Pheobe Thibideaux started off her time in the realm with a showing at the Broken Wheel because it was Friendly. Friendly was always better until you built up enough of a name to stand your ground in Nasty. If someone in a Nasty tavern broke you over their knee before anyone had come to care about you, well, then you were broken, and, living or not, you were dead to the realm.
She nodded to the barkeep, with a winning smile, as she took the stage, with her full skirts, brightly autumnal, and her bright yellow bodice and minorly dirty white chemise, lyre slung across her back.
She took the stage with the grace of a lady and the playfulness of a puppy and the grin of a rogue, and set herself down on the bench there, and her lyre in her lap. Eyes were turning her way, some curious, others irritated – they came to drink in peace after all, and who was she, a woman, to interrupt their hard-earned quiet?
She felt the room, nodding slowly as she tuned her instrument, strumming a few chords, until she was satisfied. It was a mixed crowd, so she\'d start off light. A Ballad, perhaps.
She thrummed into her first song, deep and slow, her voice deceptvely sweet.
"I Forbid thee maidens all that wear gold in your hair
"To travel to carter hall, for young Tam Lin is there,
"None that go by Carter Hall but they leave him a pledge
"Either their mantles of green, or else their maidenhead,"
A quiet, sporadic, bawdy cheer rose up at this verse, and she waggled her brows suggestively,
"Janet tied her kirtle green a bit above her knee,
"And she\'s gone to Carter Hall as fast as go can she,
"And she\'d not pulled a double rose, a rose but only two
"When up there came young Tam Lin says \'Lady pull no more\',
"\'And why come you to Carter hall without the command from me?\',
"\'I\'ll come and go,\' young Janet said, \'and ask no leave of thee\',
"Janet Tied her kirtle green a bit above her knee
"And she\'s gone to her father\'s house as fast as go can she
"Well up then spoke he father dear, and he spoke meek and mild
"\'Oh, and alas, Janet,\' said he, \'I think you go with child\',
"\'Well, if that be so,\' Janet said, \'myself shall bear the blame.
There\'s not a knight in all your hall shall get the baby\'s name .

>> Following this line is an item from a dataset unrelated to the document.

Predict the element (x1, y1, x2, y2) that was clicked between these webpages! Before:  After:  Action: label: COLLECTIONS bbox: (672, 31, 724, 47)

For if my love were an earthly knight as he is an elfin grey
I\'d not change my own true love for any knight you have\'
"Janet tied her kirtle green a bit above her knee
"And she\'s gone to Carter Hall as fast as go can she
"\'Oh, tell to me, Tam Lin,\' she said, \'why came you here to dwell?\'
"\'The Queen of Faeries caught me when from my horse I fell,
And at the end of seven years she pays a tithe to hell
I so fair and full of flesh and feared it be myself
But tonight is Hallowe\'en and the faery folk ride
Those that would their true love win at Miles Cross they must bide
So first let past the horses black and then let past the brown
Quickly run to the white steed and pull the rider down
For I\'ll ride on the white steed, the nearest to the town
For I was an earthly knight, they give me that renown
Oh, they will turn me in your arms to a newt or a snake
But hold me tight and fear not, I am your baby\'s father
And they will turn me in your arms into a lion bold
But hold me tight and fear not and you will love your child
And they will turn me in your arms into a naked knight
But cloak me in your mantle and keep me out of sight,\'
"In the middle of the night she heard the bridle ring
"She heeded what he did say and young Tam Lin did win
Then up spoke the Faery Queen, an angry queen was she
Woe betide her ill-fared face, an ill death may she die
"\'Oh, had I known, Tam Lin,\' she said, \'what this knight I did see
I have looked him in the eyes and turned him to a tree\'."
And she finished with a flourish, to a round of hearty applaused and a healthy jangle of coins upon the wooden stage."Come now, lads!" she cried, in a voice much more resonant than the song would have betrayed, "Will it be another song you\'ll be havin\'?"